Il s’agitait tel un essaim de frelons énervés par une perception de danger. Son vol rasait le bitume selon une trajectoire incertaine et saccadée.
À son approche, tout se faisait silence, tout se faisait discret, puis, peu après son passage, une nouvelle inspiration vitale investissait la végétation en ombres chinoises et la faune qu’elle protégeait. Un groupe apeuré de chevreuils, des brocards fiers de leurs bois et des chevrettes plus légères, toutes oreilles dressées, tous regards dirigés vers la source mobile, déchiffrait le degré de péril lumineux et sonore qui se rapprochait. Il reprenait, après le moment critique éloigné, une activité nutritive. Ces animaux libres se gavaient de fruits de merisiers, de noisettes, de baies d’aubépines et de champignons… Les cervidés qui ne dormaient que très peu avaient suspecté l’approche d’un prédateur inconnu. Ils connaissaient déjà le danger automobile, leur principal agresseur, lorsqu’ils sortaient du bois, mais cette fois-ci, une fréquence auditive différente leur faisait craindre qu’une sorte de mutant biomécanique pût traverser leur espace de retraite…

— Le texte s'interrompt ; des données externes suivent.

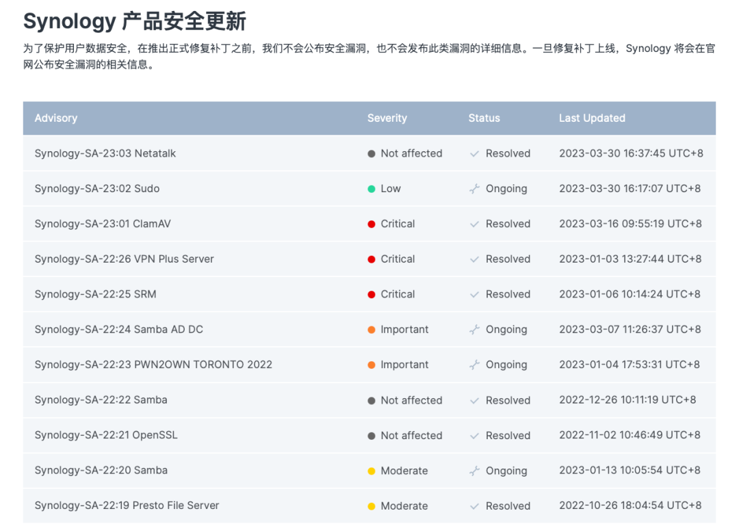This screenshot has width=739, height=524.
Task: Click the green Low severity dot for Sudo
Action: click(x=370, y=188)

Foncer aveuglément dans l’humidité automnale de la nuit ; se sentir emporté au galop par plus d’une centaine de chevaux sauvages, dans une course effrénée ; effacer le courant d’anciennes vanités et accepter ses illusions perdues, comme si une volonté de délivrance se jouait lors d’une dernière quête : ces sentiments négatifs, ces sensations surprenantes traversaient le corps et l’esprit d’un homme maintenant habité par une extrême puissance, une indépendance nouvelle que lui octroyait la vie. Et puis, comment ne pas s’enivrer d’une folle liberté, d’un détachement spirituel de toutes les contraintes pesantes de l’existence.

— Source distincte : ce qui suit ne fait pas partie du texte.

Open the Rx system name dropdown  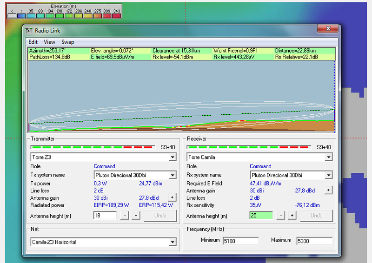[329, 175]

Il jouissait sur l’heure d’une intime conviction d’invincibilité, ce pourquoi il ne doutait pas de gagner le défi dans lequel il s’était engagé ; d’ailleurs son concurrent était déjà largement distancé. Toutefois, il ignorait le caractère abyssal de son aveuglement et n’imaginait en aucun cas l’imminence de son autodestruction… Vivre l’instant présent devenait une vérité d’autant plus absolue que son devenir immédiat le saisirait bien vite à la gorge. En réalité, il commençait à vivre, crescendo, un délire confusionnel dont l’injonction le menait vers un état second. Il n’avait plus conscience de ses actes, et son miroir mental ne lui renvoyait plus le haut degré de mutation psychologique dangereuse qu’il avait atteint. La notion de danger fatal qu’il représentait pour lui et surtout pour les autres n’appartenait plus à sa sagacité.

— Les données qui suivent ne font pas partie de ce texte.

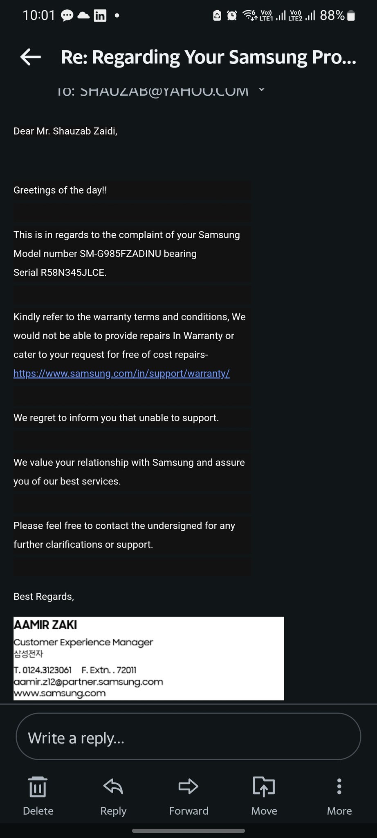Tap the Write a reply field

coord(188,738)
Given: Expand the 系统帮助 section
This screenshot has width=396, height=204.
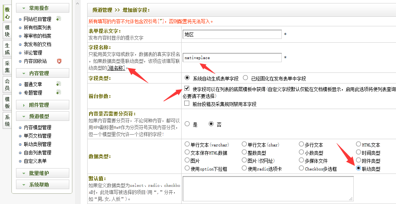Looking at the screenshot, I should pyautogui.click(x=43, y=185).
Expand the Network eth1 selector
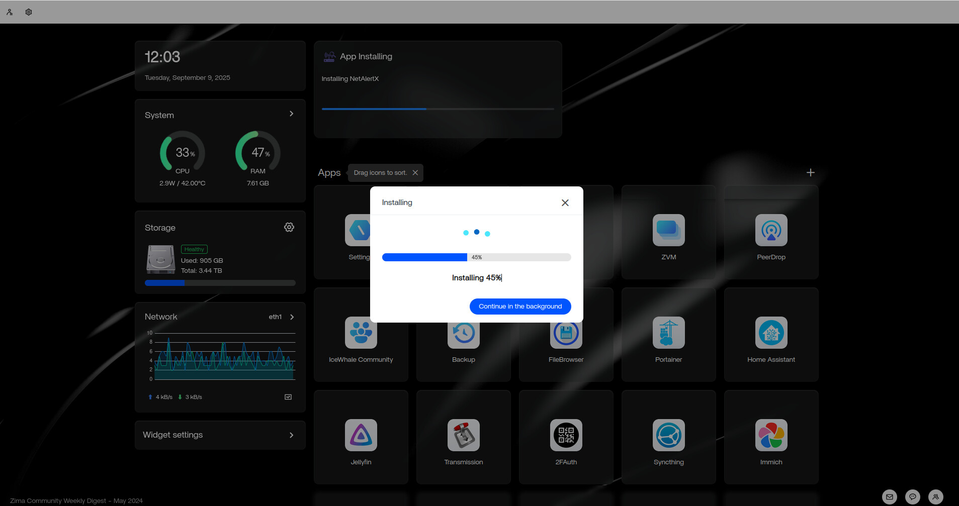959x506 pixels. (292, 317)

Il riait parfois aux éclats, pris d’une bouffée délirante, et criait à en hurler aux étoiles qu’il croyait voir : « Vive la mort », simplement par défi, par provocation d’ivrogne. Il s’agissait peut-être, sans qu’on pût l’affirmer, de la réminiscence dans son esprit devenu flou et tortueux, d’un film de ciné-club qu’il avait vu dans une salle d’art et d’essai du Studio, rue des Ursulines à Tours. Ce « Viva la muerte » de Fernando Arrabal était un cri de ralliement franquiste lors de la guerre civile espagnole. Cependant, cet homme en déshérence morbide ne lui donnait plus de connotation politique ; il lui conférait la banalité d’un cri de rage irraisonné, incontrôlable, contre les misères de l’humanité, contre lui-même également : il avait remarqué en effet qu’il ne s’aimait plus. À cette époque, il étudiait au lycée Sainte-Ursule et, féru de création digitale et de jeux vidéo, s’était orienté vers l’école Brassart après l’obtention d’un bac en Sciences et Technologie du Design et des Arts Appliqués.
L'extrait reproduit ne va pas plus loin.